About a year ago I wrote a post on how read and quantizing noise interact in a digital camera. I concluded that, when the standard deviation of Gaussian read noise exceeded one-half the least-significant bit (LSB), the read noise provided sufficient dither that further increases in ADC precision would offer no increase in average digitizing accuracy.
In the ensuing time, some have proposed that greater amounts of read noise are necessary in order to avoid deleterious visual effects. One common statement is that 1.3 LSBs of noise are necessary. Some have offered reasons why my simple simulation gave over-optimistic results.
- Visual impact of noise, averaged by the human eye-brain system, averages few image values. Put another way, the circle of confusion is smaller than the essentially-infinite one that I assumed.
- The operation of demosicing generates chroma noise that is significant with more dithering than half an LSB.
- Converting to a gamma of 2.2 or so emphasizes behavior near zero, and exposes visual errors that would otherwise be unnoticed.
I thought to test all those assertions. I wrote a Matlab script to make an image from a simulation where the average level increased from top to bottom, and the noise from left to right. Here is the result, for a demosaiced image with output gamma of 2.2, 2 bits of precision, and noise from 0 LSBs to 1 LSB progressing linearly from left to right.
You can see the effects of the dither in reducing posterization. 0.5 LSB is in the center of the image, and it looks like the posterization is just about completely gone by then.
What if we look at read noise levels from zero to 2 LSBs:
We can see that the posterization is gone about a quarter of the way into the image, but that the average levels continue to shift as more noise is added. That’s because adding more noise increases the number of clipped pixels, since values below zero are represented as zero, and values above full scale are represented as full scale.

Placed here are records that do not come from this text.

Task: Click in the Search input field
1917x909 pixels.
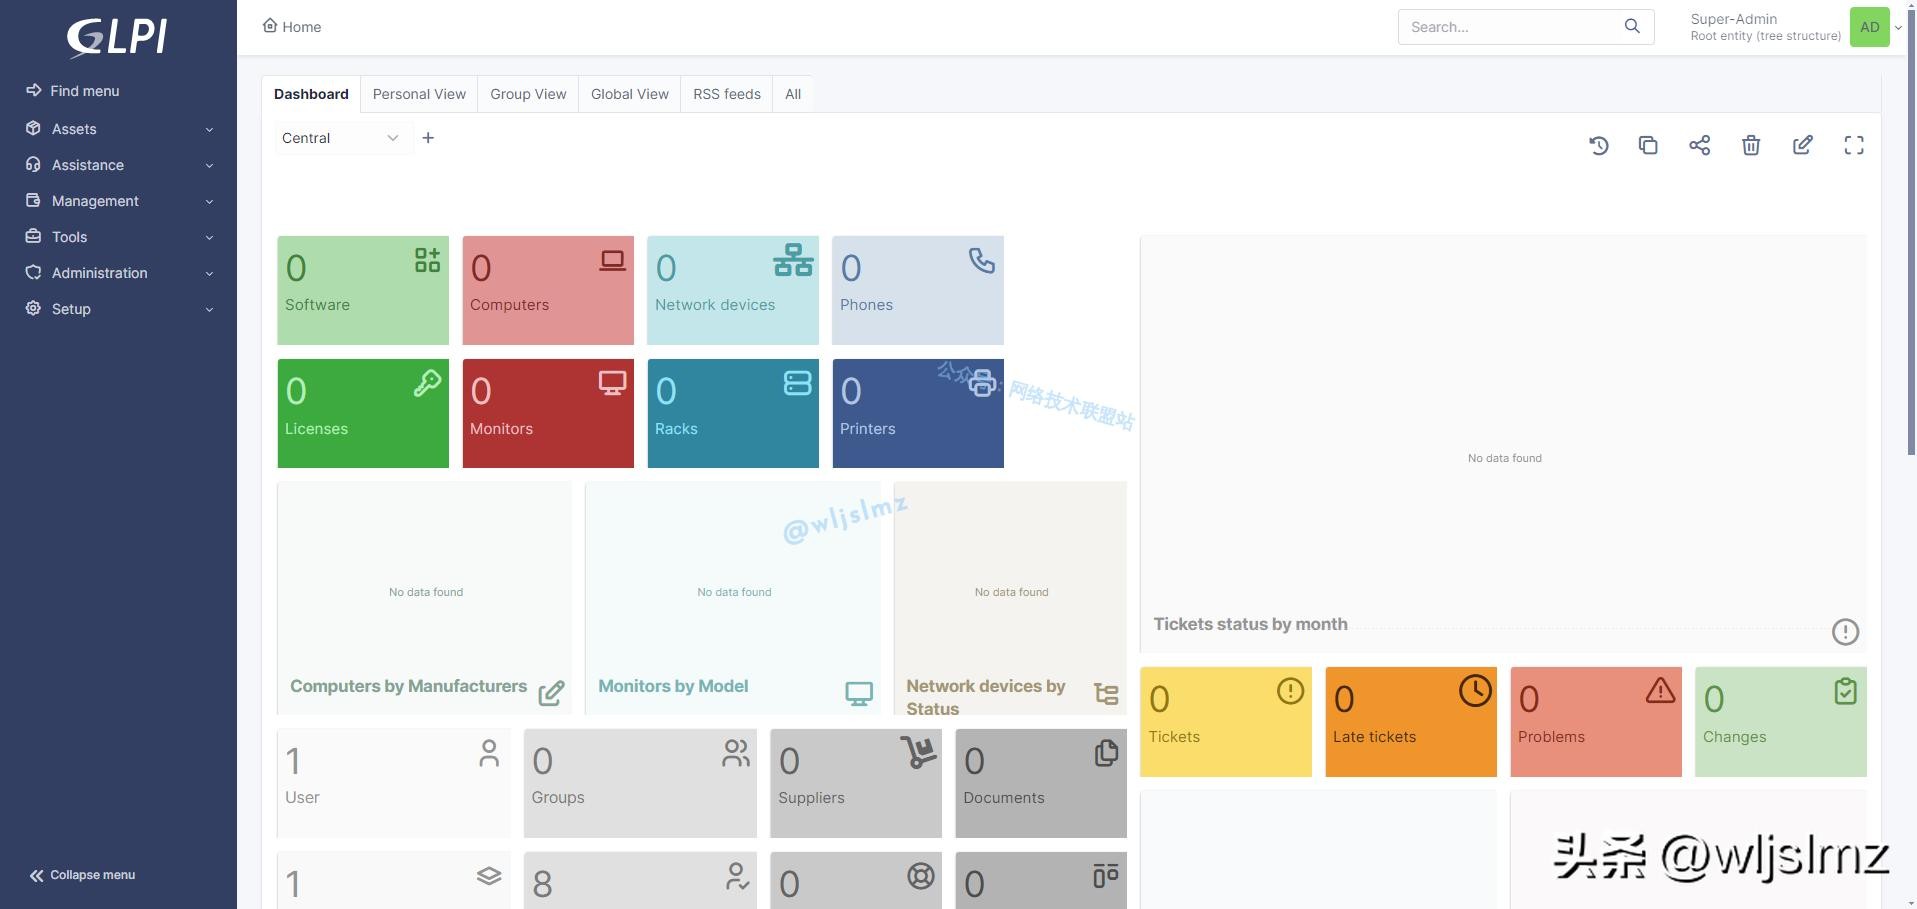Action: [x=1510, y=27]
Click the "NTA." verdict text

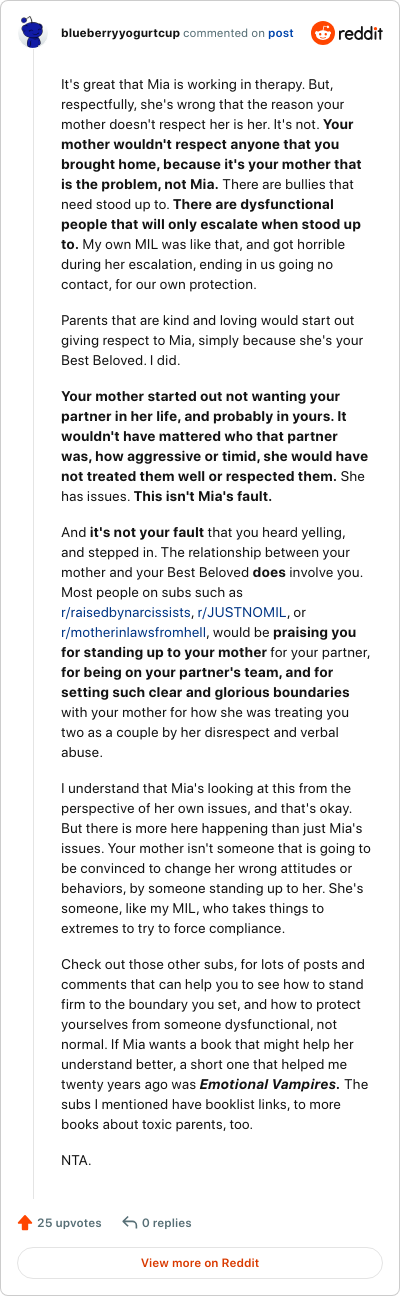pos(76,1160)

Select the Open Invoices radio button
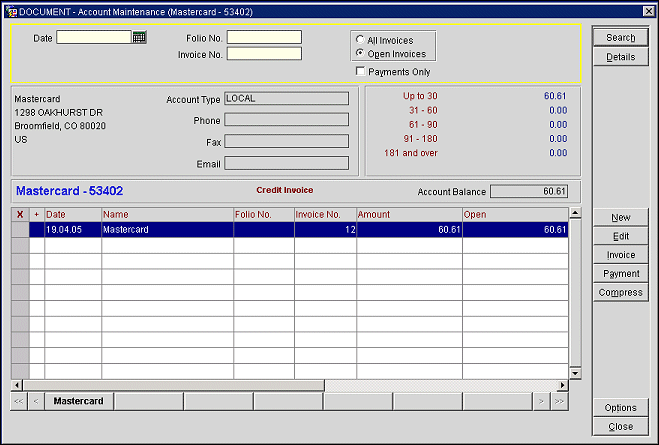(x=360, y=54)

In order to minimize this effect, I changed the precision to 3 bits, lifted the lower level of the average gray to 3 LSBs, and the upper lever of the average gray dropped to 5 LSBs, which, with a maximum amount of added noise of 1.5 LSBs, will mean that clipping occurs about a tenth of the time at the maximum noise (RH side) of the image.
Here’s the result, with the read noise varying from zero to 1.5:
It’s a little hard to see what’s going on. Dropping the gamma to one helps:
Now we can see that 0.5, or about one third of the way from left to right, seems to be adequate to reduce posterization. If you look hard at the lightest tones, you could convince yourself that it takes almost three-quarters of an LSB of noise to completely smooth them out.
As Jack Hogan pointed out when he saw these images, in a real camera there would be photon noise in addition to the read noise. That would reduce the amount of read noise you need for adequate dithering in the brighter tones.
The real tough part of posterization is when a gradient is colored and you get hue shifts as the color channels step across bins individually.
Can you redo this test with a color gradient, like maybe 0.6 0.8 1.0 relative values to the channels?
You may need the vertical axis to cross more quantization boundaries so you can easily see both the intended average color and the local hue, though.
I did the above experiment myself with the colored gradient in Octave and came up with the same result as the monochromatic test in the article: when the standard deviation of the noise is equal to half the quantization step, that’s good enough to eliminate banding.
I did it, too, and got the same answer. The images are interesting, though. I’ll post them.
Jim
Hi Jim – This is the best demonstration of noise dither I’ve seen with modern camera relevance, thank you!
I’m trying to get intuition on the tradeoffs here between spatial resolution and dynamic range and whether it depends on the situation at hand. Am I correct in believing that:
– If one has a sufficiently high resolution sensor with no optical limits, it could be have just 1 stop of DR (i.e. on/off) and with enough noise dither, one could reconstruct a regular DR image from it with some digital low-pass filtering (though not very efficiently as it’d take a thousand pixels to produce 10 stops). In this example, a noise gaussian of 1 stdev = 1/2 max value would reasonably provide coverage. Would the ‘ideal’ noise function+amount be one where a signal value of X translates into a probability of being quantized as ‘1’ of X?
– However, there must be times where we value spatial resolution more than DR. For example, if we know that there’s a clear 0.25->0.75 border, noise dithering creates uncertainty around where the border is?
Regarding your first point: from what I understand, in the audio world, DSD essentially works like that (it’s a 2.82 MHz signal at one bit per sample, as opposed to the 44.1 kHz @ 16 bits used by CDs).
https://en.wikipedia.org/wiki/Direct_Stream_Digital
These DSD- like schemes are a form of delta modulation, which has been around in one form or another since the 1940s. Their best counterpart is cameras, to my knowledge, are photon counting regimes.